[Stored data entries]
::::::::
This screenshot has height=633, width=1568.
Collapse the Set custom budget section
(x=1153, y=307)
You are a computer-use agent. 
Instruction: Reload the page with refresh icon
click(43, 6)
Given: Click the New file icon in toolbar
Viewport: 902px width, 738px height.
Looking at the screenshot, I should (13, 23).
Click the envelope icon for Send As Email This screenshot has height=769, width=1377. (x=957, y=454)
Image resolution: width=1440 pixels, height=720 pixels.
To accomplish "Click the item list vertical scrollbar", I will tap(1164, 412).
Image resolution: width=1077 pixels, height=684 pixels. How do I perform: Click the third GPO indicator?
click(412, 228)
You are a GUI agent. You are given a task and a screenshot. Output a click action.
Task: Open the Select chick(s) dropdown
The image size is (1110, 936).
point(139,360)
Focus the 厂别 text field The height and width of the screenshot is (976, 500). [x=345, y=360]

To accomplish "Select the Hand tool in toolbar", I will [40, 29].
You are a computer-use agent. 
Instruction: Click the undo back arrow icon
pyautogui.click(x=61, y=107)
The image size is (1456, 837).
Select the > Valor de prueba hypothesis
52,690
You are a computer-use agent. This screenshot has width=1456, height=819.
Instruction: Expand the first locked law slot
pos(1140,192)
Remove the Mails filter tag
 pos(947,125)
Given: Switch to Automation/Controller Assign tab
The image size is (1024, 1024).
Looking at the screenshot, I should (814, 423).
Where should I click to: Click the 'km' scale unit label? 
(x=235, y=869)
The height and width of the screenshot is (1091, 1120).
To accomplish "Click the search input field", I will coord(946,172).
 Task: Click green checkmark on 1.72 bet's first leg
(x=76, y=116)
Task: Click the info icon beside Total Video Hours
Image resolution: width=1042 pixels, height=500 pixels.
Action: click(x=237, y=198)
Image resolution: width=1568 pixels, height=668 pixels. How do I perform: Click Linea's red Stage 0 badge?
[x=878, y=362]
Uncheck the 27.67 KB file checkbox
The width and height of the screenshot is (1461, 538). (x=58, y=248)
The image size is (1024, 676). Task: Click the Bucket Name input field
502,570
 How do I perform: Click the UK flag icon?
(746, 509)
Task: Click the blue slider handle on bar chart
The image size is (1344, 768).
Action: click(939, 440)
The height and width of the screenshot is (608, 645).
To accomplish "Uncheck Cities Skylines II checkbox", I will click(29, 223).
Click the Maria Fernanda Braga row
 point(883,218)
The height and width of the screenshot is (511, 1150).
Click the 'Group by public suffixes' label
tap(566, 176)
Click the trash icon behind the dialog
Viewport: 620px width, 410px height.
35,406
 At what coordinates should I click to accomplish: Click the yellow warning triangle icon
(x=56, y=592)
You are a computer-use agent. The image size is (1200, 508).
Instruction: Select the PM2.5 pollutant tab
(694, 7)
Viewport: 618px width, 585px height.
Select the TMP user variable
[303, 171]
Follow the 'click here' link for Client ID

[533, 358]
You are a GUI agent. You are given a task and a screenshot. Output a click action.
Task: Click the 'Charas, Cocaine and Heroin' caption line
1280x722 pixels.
::::::::
▶ _The task_
List, from the entries above, every line in which the word "This" shows up.

▶ _Solution_
This screenshot has height=633, width=1568.
Click the envelope icon for Send As Email This screenshot has height=769, width=1377. (x=957, y=454)
You are a computer-use agent. This screenshot has width=1456, height=819.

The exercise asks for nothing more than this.